3. Dune (Dominique Ropion & Jean-Louis Sieuzac; 1991)
You can be pretty sure that a perfume has been touched by genius if its effect is almost impossible to describe with words. Yes, on paper, Dune is a witty juxtaposition of a saline, marine accord with a dense, calorific chocolate base. But that doesn't begin to convey the impact it has on all those who wander into its reach. As angst-ridden as it is voluptuous, it is quite simply one of the most pulse-quickening, recognisable olfactory creations of all time. If you haven't smelt it for a while - and chances are you haven't, as Dior have kept its profile low for years - then give yourself a treat and spray some on a blotter the next time you're in a perfumery. You won't be disappointed.

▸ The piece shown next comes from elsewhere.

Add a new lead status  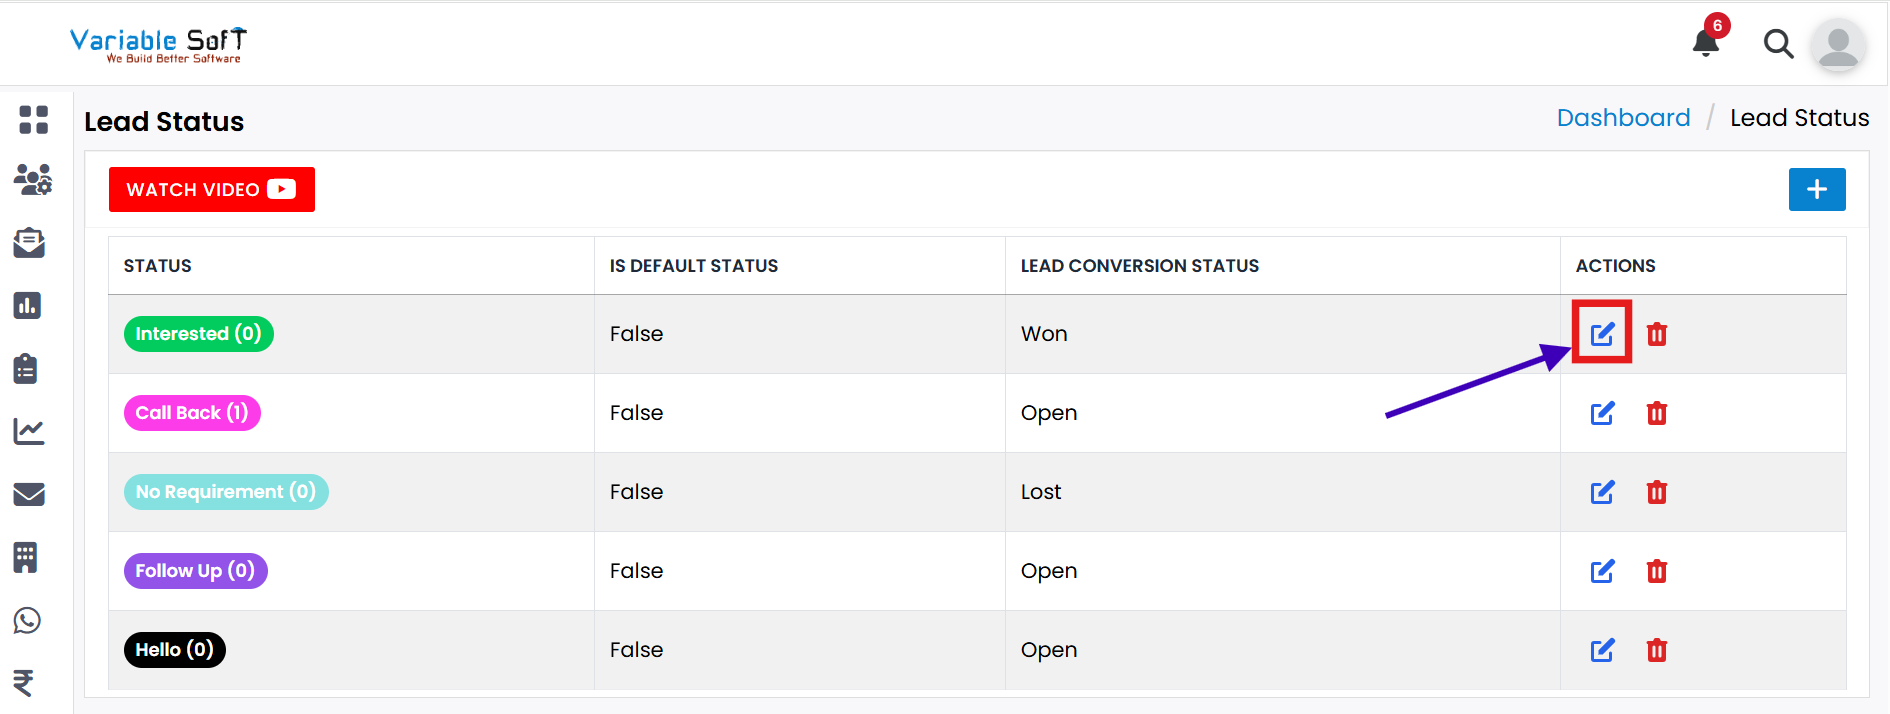click(1816, 189)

2. Dior Homme (Olivier Polge; 2005)
Forget Jude Law, Robert Pattinson and Jamie Dornan: the real star here is the perfume itself. An innovative, game-changing blend of baked fruit notes with iris, aldehydes and vanilla, it achieved 'modern classic' status soon after it was released and it continues to generate awe wherever it goes. Emotive, urbane and difficult to classify, it is the definitive statement on early 21st century masculinity. If only other brands had taken its barrier-bashing lead and displayed similar bravery when composing new scents for men.   

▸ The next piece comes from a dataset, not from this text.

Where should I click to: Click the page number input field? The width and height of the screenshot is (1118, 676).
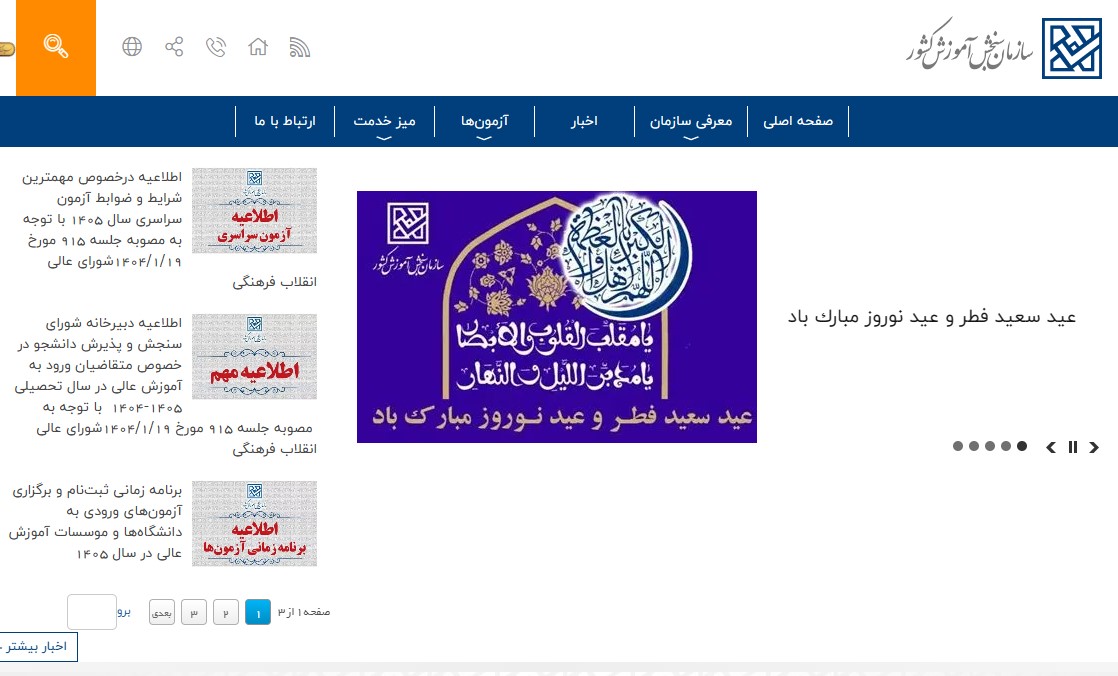91,611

1. Poison (Edouard Fléchier & Jean Guichard; 1985)
I'm sorry, but the beast everyone loves to hate gets the top spot on my list. Well, no, that's a lie: I'm not sorry at all. I adore this stuff and I think I always have from the moment it exploded into our unsuspecting little noses. So often, Dior's toxic monster is described as being harsh and aggressive, and of course, on some level, that's accurate - Poison ain't no wallflower - but it also projects tremendous smoothness, balance and control. The fruits, musks and florals supporting the tuberose core have been put together with gasp-inducing attention to detail and, more importantly, with a far greater sense of romanticism than most people seem willing to acknowledge. Ignore the hype and try to sniff this stuff anew: it is as close to olfactory perfection as anything could hope to be. Some advice: try to track down the current extrait formulation - which is superb - rather than the eau de toilette. Or better yet, scour the net and hunt down a few drops of the magical esprit de parfum incarnation of yesteryear. Your collection will thank you for it!